**PROBLEM DETAILS**. Rewrite the stretch of lines from the one containing "The width and height of the screenshot is (710, 751)." through the one containing "point(208,28)", both included, keeping the requests, and shift every coordinate in the answers up by 148.

**DATASET**.
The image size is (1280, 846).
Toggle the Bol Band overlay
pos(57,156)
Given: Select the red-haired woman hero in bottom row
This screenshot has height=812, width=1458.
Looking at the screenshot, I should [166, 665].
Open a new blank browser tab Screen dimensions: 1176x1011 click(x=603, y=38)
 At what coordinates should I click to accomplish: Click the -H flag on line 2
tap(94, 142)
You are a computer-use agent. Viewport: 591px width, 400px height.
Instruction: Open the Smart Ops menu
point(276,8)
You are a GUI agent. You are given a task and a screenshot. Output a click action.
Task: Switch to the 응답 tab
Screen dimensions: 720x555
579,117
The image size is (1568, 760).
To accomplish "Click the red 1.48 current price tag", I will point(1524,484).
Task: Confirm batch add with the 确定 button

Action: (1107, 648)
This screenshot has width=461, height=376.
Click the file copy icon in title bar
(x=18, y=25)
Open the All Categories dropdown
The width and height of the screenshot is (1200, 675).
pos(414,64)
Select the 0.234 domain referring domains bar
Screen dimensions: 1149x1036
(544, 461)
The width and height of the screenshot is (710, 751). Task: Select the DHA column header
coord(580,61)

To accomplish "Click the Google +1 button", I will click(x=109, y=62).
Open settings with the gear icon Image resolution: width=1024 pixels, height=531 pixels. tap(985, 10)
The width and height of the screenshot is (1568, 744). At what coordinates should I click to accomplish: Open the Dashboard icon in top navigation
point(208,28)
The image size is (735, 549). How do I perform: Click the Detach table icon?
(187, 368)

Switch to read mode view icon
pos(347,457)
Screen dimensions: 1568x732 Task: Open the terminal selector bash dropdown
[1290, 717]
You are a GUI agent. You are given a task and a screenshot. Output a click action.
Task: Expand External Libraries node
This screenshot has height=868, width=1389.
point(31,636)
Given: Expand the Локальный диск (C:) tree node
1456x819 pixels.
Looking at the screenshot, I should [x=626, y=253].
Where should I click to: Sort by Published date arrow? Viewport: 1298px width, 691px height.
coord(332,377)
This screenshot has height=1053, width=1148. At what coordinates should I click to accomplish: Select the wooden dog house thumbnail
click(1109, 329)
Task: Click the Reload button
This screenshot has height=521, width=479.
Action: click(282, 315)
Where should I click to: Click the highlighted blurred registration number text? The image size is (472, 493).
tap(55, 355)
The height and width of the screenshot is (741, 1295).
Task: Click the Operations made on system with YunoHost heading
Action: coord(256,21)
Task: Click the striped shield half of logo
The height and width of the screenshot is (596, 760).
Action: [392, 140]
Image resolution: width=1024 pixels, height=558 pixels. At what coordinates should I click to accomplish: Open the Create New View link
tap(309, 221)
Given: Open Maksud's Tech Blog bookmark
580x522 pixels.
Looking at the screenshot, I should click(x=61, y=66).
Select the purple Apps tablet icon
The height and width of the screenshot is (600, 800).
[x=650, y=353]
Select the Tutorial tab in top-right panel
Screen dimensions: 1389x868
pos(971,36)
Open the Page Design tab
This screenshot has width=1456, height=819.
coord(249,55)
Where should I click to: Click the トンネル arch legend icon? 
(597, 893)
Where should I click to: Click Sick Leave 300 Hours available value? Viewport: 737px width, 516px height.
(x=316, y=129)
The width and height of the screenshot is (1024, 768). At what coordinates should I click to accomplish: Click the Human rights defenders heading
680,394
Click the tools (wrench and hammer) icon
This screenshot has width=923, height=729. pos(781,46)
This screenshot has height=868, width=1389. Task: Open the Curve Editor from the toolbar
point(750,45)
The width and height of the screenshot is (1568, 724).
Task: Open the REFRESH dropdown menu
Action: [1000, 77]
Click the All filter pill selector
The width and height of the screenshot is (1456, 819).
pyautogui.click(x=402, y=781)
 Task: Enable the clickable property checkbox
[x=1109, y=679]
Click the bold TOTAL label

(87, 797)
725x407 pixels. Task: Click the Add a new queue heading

**TASK RESULT**.
The width and height of the screenshot is (710, 751). Task: Select the DHA column header
coord(728,209)

To accomplish "Click the Google +1 button", I will click(x=257, y=210).
Open settings with the gear icon Image resolution: width=1024 pixels, height=531 pixels. tap(1133, 158)
The width and height of the screenshot is (1568, 744). At what coordinates should I click to accomplish: Open the Dashboard icon in top navigation
point(356,176)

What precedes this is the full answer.